Neema was inspired to become a doctor by her own pediatrician and her mother, who wanted to be a pediatrician but became an accountant instead. “I kind of want to do it for her. My pediatrician when I was a child was very nice, very helpful, very calming. I like helping people. I like kids, especially,” she says.
“I want to be able to go back to my country in Africa and build a hospital and maybe a school next to it,” Neema says. “I also want to practice somewhere here in Illinois at first and try to go to med school or P.A. school in-state, too.” Neema says the hospital she wants to build will focus foremost on patient care.

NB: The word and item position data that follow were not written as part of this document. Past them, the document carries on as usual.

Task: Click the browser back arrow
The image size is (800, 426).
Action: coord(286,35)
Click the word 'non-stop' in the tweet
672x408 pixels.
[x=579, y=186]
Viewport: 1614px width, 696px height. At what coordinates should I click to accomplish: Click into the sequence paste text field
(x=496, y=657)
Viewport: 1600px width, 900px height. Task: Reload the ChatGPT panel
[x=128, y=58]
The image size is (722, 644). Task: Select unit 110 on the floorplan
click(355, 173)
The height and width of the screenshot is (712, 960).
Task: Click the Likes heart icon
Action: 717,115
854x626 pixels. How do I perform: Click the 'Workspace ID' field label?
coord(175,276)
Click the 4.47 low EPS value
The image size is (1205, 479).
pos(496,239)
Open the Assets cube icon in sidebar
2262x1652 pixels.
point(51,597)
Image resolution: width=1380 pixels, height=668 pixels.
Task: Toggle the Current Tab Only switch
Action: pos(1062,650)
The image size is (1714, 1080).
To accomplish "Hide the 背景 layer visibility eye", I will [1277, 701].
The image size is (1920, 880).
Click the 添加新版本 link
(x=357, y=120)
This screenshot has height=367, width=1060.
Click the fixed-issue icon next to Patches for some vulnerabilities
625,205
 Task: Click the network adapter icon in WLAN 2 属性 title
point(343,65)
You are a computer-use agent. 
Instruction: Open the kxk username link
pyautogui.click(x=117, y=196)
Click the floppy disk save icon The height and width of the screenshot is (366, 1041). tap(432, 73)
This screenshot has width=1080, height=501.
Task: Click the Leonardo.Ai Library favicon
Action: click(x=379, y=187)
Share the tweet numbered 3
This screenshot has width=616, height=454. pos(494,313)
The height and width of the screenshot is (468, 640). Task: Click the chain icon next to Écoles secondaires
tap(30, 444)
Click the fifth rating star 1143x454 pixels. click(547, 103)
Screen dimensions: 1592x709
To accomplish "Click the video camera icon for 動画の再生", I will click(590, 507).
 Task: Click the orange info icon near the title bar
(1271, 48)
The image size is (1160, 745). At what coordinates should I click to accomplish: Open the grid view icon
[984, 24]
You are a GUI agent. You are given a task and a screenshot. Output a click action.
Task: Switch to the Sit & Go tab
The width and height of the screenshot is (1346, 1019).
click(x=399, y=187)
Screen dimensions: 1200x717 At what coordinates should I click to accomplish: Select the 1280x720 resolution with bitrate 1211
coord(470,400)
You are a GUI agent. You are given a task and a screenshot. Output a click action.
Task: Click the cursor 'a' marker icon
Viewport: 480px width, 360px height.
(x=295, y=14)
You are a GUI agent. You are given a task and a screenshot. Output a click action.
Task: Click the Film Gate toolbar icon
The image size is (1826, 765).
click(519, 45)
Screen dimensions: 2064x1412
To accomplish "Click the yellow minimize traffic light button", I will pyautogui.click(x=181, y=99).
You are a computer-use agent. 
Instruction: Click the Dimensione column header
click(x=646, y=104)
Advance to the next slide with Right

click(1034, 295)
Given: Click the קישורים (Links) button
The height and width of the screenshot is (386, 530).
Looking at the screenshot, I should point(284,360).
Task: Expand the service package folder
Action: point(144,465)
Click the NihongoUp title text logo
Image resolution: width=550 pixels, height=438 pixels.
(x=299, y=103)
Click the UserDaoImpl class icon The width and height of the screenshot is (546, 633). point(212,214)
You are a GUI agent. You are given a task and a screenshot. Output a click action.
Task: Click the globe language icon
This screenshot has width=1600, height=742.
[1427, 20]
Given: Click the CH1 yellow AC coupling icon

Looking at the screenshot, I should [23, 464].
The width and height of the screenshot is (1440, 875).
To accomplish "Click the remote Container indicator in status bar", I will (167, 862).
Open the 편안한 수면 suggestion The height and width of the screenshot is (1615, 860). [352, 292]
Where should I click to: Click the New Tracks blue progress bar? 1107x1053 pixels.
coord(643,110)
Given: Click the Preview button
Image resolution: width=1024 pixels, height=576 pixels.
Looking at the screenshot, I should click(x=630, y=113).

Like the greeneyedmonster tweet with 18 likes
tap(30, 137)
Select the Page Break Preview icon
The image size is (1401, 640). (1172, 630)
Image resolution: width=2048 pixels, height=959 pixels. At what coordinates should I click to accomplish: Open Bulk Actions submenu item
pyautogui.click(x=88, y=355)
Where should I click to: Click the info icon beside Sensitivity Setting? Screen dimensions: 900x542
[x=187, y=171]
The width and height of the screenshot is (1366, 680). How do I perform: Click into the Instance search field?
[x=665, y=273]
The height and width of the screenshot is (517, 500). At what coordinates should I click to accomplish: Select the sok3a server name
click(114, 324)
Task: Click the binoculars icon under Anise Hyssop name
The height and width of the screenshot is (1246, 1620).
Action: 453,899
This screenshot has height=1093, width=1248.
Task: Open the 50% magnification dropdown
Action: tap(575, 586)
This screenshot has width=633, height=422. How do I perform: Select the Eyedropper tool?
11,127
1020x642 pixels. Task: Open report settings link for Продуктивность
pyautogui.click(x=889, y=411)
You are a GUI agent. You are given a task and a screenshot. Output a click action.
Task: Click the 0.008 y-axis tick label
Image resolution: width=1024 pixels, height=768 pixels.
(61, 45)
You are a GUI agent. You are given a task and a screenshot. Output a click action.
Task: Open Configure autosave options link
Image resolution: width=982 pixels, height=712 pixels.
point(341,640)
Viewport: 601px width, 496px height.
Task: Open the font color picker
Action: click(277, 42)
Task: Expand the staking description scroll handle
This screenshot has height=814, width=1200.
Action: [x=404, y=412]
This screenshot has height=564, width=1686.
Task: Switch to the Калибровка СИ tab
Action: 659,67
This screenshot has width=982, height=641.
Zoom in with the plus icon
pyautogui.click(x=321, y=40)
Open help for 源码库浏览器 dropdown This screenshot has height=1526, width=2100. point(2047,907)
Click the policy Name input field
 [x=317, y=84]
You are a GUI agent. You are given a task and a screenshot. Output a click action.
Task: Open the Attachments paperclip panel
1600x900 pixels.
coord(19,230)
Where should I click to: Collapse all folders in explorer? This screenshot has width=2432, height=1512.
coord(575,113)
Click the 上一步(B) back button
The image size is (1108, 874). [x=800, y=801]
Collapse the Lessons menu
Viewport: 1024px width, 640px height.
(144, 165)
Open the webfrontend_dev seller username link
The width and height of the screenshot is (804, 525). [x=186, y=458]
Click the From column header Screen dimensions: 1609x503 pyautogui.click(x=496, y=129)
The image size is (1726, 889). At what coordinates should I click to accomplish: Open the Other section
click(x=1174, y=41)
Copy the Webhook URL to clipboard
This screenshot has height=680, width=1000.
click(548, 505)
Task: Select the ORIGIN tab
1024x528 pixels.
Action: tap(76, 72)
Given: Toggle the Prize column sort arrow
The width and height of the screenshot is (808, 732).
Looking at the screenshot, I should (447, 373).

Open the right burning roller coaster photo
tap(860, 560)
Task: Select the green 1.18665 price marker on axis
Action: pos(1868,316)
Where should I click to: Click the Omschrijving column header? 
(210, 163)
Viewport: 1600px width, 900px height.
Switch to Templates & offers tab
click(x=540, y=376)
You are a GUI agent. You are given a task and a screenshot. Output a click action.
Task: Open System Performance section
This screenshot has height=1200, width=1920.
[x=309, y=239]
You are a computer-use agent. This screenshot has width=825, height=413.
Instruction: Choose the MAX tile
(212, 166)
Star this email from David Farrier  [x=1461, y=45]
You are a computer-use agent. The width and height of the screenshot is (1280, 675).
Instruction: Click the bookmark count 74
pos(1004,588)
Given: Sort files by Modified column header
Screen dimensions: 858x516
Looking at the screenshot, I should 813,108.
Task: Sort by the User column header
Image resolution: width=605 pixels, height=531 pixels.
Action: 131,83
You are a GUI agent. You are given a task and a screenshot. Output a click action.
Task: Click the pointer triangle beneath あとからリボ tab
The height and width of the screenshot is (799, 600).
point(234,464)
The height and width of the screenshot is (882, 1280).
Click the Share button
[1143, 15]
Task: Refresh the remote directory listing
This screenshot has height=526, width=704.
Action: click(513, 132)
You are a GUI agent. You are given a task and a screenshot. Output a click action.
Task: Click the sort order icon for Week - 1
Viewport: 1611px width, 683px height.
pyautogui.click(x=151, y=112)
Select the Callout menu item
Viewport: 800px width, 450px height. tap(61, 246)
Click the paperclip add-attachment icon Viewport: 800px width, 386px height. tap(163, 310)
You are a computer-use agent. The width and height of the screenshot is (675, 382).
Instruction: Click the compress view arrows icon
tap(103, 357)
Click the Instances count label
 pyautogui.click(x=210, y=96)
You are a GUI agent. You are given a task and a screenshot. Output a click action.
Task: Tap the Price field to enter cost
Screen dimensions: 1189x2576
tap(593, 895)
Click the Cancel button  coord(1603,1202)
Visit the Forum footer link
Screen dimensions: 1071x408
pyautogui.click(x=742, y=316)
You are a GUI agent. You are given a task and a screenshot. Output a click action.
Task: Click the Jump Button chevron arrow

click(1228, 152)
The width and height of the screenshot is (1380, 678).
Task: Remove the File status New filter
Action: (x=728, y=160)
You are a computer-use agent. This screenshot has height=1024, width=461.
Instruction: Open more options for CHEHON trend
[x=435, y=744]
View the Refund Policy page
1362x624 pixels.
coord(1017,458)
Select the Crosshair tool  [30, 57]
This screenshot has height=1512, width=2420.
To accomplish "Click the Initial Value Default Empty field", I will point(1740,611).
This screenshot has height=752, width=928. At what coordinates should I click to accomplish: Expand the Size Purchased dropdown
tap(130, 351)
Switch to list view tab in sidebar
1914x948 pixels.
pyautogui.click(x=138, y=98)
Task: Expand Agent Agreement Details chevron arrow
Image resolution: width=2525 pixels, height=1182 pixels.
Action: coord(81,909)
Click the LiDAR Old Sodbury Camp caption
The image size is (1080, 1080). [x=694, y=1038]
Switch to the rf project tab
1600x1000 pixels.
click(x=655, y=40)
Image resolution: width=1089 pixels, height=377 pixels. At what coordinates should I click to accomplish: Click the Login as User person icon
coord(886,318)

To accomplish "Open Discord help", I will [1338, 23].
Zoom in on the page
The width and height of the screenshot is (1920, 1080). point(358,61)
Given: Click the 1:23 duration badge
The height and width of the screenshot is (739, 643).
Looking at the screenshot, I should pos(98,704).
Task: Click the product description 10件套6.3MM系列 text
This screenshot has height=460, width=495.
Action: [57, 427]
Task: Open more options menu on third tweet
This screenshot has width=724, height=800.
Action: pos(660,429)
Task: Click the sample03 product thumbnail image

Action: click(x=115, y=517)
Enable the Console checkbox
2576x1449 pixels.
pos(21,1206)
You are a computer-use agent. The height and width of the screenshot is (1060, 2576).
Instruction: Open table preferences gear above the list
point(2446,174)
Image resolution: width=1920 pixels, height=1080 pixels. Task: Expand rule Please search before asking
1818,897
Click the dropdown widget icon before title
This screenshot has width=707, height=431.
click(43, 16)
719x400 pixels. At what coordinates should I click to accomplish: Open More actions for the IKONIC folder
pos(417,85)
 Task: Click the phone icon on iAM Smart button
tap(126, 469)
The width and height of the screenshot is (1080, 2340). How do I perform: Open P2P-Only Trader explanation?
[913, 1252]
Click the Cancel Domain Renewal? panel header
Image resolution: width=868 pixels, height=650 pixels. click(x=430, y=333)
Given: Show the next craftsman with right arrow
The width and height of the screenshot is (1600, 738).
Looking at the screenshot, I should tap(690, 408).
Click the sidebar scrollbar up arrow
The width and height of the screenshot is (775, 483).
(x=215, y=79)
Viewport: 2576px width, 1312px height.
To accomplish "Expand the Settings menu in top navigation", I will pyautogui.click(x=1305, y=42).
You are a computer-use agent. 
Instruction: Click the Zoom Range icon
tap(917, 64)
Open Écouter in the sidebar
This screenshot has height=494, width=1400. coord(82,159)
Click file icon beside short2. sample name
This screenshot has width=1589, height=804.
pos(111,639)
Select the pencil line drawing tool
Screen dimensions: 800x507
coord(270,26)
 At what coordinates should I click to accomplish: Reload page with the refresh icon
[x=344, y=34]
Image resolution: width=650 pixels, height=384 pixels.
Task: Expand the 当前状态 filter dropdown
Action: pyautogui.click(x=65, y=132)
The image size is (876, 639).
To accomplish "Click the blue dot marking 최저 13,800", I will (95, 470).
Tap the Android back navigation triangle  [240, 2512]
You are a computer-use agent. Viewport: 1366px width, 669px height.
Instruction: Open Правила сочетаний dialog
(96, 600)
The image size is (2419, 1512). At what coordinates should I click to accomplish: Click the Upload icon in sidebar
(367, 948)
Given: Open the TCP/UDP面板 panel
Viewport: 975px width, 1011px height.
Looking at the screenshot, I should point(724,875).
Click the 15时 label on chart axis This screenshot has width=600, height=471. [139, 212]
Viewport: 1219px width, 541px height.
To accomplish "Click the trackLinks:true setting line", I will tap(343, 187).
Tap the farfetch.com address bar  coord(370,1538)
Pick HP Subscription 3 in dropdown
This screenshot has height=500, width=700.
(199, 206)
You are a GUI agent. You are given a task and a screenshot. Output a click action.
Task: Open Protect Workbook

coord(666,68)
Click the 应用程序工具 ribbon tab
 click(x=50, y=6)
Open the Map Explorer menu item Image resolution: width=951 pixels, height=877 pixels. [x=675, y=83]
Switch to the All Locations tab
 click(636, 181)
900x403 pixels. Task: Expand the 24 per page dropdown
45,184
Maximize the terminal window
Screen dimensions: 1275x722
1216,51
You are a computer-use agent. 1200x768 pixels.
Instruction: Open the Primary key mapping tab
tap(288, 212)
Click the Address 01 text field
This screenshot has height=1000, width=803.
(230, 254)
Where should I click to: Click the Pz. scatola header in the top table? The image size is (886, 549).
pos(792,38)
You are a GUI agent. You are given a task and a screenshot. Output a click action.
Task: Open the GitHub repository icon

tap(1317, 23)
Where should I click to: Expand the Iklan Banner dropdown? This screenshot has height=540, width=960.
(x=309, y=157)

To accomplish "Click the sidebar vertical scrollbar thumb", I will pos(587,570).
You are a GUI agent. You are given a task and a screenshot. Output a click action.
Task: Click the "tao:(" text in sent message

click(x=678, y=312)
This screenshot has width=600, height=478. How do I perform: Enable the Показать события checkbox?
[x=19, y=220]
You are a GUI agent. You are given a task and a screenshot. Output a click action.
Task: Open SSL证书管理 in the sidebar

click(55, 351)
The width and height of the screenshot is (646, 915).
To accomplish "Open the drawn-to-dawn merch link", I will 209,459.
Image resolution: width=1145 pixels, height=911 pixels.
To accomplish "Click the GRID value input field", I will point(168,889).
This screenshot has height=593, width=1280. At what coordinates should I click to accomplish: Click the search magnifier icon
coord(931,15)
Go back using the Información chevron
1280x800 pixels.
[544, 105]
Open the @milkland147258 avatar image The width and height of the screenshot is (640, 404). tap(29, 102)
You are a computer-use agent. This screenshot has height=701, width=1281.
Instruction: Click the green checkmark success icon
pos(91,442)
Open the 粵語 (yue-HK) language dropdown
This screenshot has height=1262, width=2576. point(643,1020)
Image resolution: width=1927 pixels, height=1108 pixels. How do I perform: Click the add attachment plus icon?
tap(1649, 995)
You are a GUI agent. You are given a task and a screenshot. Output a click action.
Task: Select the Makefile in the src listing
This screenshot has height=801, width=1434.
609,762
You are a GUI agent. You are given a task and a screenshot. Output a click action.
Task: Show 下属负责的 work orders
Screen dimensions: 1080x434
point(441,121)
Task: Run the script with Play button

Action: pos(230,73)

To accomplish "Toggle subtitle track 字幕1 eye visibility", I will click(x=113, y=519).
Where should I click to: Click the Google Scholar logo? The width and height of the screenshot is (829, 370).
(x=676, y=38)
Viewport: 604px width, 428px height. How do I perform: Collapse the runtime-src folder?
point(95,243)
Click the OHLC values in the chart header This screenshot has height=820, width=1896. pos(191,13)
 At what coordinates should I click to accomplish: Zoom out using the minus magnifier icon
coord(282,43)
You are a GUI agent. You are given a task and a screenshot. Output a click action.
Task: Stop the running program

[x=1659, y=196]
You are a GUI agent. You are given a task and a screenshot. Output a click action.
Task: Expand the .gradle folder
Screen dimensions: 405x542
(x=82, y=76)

The A. Montgomery Ward Foundation scholarship has helped Neema pay for tuition expenses at Quincy. “Being from a family of five, it really helps my family to know that’s a couple of hundred more dollars off that they don’t have to worry about,” she says. Neema has other scholarships to pay for tuition and is thankful for donors who make the scholarships possible. She hopes one day to provide scholarships for future students. “We really do appreciate it,” she says.
Neema is involved in a variety of activities at Quincy University. She participates in the Black Student Union, Quincy University Special Olympics, is a multicultural ambassador, a resident assistant and is participates in the Campus Activity Board. She is also in chemistry club and a Connect Mentor, serving as an ambassador for the school.